### Task prompt
All lines with the word "computer" must be pulled from the entries below.

(Dataset entries)
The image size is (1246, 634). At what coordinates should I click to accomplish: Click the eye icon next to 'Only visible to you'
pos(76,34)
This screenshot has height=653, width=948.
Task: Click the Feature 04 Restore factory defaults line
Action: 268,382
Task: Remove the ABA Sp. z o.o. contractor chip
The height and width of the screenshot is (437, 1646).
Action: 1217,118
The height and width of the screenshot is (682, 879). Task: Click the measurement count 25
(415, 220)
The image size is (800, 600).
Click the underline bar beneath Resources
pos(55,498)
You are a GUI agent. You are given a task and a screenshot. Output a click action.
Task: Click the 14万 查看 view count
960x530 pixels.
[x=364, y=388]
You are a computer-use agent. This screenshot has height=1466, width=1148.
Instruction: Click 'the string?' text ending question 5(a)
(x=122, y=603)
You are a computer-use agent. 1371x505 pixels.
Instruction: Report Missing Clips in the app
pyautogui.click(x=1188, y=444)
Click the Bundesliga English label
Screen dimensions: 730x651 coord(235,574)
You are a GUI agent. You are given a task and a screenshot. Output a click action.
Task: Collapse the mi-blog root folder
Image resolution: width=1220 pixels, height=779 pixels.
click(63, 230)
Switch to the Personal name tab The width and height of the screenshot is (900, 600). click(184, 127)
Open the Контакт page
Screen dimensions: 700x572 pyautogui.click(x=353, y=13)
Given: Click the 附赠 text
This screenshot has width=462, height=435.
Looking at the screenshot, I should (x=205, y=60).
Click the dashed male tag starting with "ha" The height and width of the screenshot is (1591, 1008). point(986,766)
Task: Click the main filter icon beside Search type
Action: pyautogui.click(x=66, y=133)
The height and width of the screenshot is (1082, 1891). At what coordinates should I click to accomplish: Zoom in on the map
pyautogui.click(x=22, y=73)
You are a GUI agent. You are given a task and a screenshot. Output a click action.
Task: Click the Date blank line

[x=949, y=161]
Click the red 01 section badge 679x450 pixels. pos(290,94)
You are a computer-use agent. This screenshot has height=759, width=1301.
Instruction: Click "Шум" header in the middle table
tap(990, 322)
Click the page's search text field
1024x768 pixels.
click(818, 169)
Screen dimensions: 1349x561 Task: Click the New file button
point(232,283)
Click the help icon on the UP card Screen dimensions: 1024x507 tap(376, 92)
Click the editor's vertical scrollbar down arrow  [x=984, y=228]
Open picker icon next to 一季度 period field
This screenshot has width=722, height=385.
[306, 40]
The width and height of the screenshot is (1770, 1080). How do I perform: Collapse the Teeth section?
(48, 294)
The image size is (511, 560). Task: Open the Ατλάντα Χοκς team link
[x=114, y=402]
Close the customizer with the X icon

### Task output
You are a computer-use agent. This screenshot has height=1466, width=1148.
You are a computer-use agent. 1371x505 pixels.
You are a computer-use agent. This screenshot has height=759, width=1301.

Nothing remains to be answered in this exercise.